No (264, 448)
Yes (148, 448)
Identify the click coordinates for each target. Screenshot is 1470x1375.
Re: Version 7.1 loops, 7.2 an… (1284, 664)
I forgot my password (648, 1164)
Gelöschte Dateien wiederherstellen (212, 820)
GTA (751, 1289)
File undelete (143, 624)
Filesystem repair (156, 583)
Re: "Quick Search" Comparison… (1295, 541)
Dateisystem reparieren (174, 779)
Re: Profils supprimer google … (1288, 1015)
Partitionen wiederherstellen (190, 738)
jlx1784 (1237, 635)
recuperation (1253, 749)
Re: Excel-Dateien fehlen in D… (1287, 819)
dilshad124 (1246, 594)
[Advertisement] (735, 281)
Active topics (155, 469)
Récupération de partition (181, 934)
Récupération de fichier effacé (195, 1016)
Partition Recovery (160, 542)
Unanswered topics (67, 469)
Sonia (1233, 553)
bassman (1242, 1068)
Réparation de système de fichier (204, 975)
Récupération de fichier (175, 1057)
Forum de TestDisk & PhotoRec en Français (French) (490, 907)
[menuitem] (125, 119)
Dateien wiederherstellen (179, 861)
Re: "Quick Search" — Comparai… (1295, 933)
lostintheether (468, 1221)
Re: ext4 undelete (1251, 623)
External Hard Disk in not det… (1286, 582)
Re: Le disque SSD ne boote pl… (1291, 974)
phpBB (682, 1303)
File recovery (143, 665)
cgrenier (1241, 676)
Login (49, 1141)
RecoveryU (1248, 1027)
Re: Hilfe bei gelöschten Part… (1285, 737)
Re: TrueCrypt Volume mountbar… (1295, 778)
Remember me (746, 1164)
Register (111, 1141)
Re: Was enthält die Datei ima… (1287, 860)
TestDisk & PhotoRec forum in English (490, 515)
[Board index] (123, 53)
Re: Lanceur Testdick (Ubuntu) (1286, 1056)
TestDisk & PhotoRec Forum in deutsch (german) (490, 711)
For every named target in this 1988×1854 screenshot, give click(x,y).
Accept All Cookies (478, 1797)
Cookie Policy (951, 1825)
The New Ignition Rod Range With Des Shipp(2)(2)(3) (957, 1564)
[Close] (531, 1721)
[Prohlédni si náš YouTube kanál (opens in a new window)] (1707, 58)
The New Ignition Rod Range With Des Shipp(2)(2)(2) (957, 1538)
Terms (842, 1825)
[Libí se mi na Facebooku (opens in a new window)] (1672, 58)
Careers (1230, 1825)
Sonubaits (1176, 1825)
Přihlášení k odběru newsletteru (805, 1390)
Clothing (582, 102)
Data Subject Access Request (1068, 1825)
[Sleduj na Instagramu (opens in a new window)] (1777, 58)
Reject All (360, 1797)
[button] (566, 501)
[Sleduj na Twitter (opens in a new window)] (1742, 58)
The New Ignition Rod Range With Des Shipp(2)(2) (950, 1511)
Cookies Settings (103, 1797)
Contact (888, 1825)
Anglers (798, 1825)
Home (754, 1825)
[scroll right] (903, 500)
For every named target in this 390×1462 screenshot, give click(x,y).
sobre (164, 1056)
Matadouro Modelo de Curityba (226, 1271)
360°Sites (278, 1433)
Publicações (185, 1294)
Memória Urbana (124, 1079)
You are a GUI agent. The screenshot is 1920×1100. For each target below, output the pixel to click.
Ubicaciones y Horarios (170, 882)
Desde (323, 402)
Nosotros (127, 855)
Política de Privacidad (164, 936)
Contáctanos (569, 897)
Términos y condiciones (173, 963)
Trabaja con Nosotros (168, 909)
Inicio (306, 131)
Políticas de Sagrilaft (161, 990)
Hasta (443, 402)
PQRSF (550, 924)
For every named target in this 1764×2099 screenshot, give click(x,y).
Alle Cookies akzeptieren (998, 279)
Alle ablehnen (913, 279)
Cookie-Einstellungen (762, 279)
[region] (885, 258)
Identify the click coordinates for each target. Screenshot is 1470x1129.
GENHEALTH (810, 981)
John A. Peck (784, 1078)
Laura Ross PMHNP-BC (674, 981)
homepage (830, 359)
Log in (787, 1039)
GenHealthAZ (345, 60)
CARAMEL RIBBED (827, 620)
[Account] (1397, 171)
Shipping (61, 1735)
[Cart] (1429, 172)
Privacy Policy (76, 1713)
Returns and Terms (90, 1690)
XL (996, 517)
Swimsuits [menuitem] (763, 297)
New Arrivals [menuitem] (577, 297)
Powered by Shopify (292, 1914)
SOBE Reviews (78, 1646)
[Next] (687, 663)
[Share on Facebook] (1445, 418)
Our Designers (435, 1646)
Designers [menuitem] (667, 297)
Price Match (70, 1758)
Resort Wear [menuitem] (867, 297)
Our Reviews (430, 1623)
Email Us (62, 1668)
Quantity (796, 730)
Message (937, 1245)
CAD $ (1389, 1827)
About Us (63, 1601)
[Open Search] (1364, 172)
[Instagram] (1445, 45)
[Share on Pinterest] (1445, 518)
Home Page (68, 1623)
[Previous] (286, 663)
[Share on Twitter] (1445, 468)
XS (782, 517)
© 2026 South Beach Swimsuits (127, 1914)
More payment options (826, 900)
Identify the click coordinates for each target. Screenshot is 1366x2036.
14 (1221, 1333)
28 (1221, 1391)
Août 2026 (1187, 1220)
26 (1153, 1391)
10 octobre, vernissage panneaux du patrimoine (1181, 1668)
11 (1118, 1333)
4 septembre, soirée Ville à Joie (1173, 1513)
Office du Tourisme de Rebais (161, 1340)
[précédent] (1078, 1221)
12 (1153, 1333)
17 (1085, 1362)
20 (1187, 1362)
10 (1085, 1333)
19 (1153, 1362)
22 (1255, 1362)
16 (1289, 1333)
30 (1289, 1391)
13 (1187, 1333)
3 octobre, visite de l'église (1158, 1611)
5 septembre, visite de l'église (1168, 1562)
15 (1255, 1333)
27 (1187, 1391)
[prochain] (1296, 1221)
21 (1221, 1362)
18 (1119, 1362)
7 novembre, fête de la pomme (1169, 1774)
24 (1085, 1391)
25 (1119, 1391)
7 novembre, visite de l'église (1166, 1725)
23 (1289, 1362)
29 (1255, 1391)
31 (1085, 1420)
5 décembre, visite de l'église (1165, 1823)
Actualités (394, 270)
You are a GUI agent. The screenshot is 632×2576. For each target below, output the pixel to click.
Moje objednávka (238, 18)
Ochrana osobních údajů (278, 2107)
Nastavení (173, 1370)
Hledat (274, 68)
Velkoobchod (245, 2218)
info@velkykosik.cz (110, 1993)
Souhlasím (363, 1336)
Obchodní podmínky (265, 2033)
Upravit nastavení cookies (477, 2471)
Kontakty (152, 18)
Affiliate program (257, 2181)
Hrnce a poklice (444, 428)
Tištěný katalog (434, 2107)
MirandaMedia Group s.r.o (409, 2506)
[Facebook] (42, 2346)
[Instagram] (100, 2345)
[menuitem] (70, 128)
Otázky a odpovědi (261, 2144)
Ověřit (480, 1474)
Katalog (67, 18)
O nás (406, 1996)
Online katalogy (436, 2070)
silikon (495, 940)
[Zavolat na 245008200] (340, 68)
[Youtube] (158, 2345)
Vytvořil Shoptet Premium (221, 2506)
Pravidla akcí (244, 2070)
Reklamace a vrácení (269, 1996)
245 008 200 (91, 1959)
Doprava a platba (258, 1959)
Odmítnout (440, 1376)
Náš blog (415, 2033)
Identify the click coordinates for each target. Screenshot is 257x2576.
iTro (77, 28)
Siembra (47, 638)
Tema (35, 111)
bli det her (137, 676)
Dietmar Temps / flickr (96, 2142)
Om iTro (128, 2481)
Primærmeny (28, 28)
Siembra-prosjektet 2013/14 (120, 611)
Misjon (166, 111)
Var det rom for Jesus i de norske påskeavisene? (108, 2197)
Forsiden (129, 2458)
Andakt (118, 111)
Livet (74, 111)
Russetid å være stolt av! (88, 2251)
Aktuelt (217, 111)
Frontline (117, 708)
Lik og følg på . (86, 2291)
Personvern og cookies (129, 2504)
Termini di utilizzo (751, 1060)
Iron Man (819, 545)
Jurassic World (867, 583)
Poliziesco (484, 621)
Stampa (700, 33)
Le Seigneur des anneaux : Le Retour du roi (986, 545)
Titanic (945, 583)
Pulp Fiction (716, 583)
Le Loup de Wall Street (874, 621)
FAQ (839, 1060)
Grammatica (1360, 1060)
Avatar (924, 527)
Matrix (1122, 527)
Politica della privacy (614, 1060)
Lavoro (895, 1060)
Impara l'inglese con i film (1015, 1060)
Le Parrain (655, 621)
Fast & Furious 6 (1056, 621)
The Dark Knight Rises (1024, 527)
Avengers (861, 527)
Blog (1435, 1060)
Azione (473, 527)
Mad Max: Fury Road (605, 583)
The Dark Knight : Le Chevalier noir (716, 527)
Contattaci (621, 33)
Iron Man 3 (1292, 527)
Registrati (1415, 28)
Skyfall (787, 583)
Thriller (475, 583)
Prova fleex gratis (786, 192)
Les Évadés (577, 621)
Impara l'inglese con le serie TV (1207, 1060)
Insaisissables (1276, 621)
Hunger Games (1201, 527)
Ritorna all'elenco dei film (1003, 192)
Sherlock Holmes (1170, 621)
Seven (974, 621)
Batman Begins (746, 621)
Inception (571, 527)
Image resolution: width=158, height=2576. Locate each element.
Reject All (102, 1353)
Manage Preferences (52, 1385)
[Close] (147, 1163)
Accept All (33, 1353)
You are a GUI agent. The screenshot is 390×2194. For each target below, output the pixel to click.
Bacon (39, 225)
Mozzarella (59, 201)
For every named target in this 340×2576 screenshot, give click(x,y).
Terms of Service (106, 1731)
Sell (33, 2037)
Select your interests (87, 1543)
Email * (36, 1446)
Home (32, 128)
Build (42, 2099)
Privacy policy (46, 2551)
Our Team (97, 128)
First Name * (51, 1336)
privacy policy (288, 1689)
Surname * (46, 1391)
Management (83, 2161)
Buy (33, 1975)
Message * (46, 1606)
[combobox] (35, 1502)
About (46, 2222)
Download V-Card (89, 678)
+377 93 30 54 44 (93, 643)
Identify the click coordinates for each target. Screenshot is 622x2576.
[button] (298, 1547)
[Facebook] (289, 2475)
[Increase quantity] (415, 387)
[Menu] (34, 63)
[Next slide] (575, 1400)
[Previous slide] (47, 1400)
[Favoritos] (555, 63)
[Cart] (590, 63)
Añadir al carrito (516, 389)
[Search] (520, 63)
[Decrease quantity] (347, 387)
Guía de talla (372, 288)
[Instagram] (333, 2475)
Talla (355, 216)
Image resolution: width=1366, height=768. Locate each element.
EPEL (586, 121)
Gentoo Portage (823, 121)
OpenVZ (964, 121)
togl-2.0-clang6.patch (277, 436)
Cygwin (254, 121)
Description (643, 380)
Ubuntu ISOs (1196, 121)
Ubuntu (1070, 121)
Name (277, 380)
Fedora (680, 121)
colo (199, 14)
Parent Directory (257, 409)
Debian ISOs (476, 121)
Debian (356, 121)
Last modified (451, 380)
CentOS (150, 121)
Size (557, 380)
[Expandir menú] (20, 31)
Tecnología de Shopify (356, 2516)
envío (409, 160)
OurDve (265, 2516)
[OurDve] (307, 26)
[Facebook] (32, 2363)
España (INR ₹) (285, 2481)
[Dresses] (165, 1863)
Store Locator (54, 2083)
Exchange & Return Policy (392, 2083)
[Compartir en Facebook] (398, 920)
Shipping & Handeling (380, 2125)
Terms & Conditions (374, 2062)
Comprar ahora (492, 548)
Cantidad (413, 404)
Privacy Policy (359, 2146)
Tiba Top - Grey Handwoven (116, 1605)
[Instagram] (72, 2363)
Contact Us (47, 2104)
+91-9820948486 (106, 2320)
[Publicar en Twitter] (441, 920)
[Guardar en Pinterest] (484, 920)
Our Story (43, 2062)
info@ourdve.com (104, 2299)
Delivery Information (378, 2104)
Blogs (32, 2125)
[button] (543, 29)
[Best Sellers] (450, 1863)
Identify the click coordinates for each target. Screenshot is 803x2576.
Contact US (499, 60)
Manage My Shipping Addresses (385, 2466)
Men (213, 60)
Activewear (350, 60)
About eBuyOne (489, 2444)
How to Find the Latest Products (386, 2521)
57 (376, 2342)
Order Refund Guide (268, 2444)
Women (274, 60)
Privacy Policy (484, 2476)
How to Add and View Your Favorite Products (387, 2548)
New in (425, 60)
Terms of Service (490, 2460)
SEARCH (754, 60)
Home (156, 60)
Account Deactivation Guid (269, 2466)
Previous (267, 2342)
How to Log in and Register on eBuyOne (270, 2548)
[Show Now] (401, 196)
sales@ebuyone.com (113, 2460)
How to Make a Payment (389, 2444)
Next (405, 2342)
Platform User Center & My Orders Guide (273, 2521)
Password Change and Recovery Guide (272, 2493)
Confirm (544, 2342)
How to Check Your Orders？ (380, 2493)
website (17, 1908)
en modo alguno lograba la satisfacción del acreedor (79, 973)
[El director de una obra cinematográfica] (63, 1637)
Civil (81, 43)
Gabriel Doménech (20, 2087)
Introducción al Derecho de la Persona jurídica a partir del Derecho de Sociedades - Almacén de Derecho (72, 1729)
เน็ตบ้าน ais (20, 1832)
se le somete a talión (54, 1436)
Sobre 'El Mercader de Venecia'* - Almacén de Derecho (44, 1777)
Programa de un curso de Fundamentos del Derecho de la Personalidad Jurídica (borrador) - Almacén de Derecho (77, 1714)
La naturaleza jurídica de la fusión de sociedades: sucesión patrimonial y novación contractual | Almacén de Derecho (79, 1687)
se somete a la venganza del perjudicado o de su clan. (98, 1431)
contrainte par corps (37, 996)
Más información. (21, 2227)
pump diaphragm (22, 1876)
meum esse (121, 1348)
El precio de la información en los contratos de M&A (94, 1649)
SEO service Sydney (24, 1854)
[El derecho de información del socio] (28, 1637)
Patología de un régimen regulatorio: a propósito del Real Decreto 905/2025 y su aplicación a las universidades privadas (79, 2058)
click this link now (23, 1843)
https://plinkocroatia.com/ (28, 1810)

- - - -

» Work to complete: Write down, word for word, the lines above from the one containing "Kontakty (152, 18)" through the one containing "Frontline (117, 708)", both ends included.

» Expected answer:
Kontakty (152, 18)
Affiliate program (257, 2181)
Hrnce a poklice (444, 428)
Tištěný katalog (434, 2107)
MirandaMedia Group s.r.o (409, 2506)
[Facebook] (42, 2346)
[Instagram] (100, 2345)
[menuitem] (70, 128)
Otázky a odpovědi (261, 2144)
Ověřit (480, 1474)
Katalog (67, 18)
O nás (406, 1996)
Online katalogy (436, 2070)
silikon (495, 940)
[Zavolat na 245008200] (340, 68)
[Youtube] (158, 2345)
Vytvořil Shoptet Premium (221, 2506)
Pravidla akcí (244, 2070)
Reklamace a vrácení (269, 1996)
245 008 200 (91, 1959)
Doprava a platba (258, 1959)
Odmítnout (440, 1376)
Náš blog (415, 2033)
Identify the click coordinates for each target. Screenshot is 257x2576.
iTro (77, 28)
Siembra (47, 638)
Tema (35, 111)
bli det her (137, 676)
Dietmar Temps / flickr (96, 2142)
Om iTro (128, 2481)
Primærmeny (28, 28)
Siembra-prosjektet 2013/14 (120, 611)
Misjon (166, 111)
Var det rom for Jesus i de norske påskeavisene? (108, 2197)
Forsiden (129, 2458)
Andakt (118, 111)
Livet (74, 111)
Russetid å være stolt av! (88, 2251)
Aktuelt (217, 111)
Frontline (117, 708)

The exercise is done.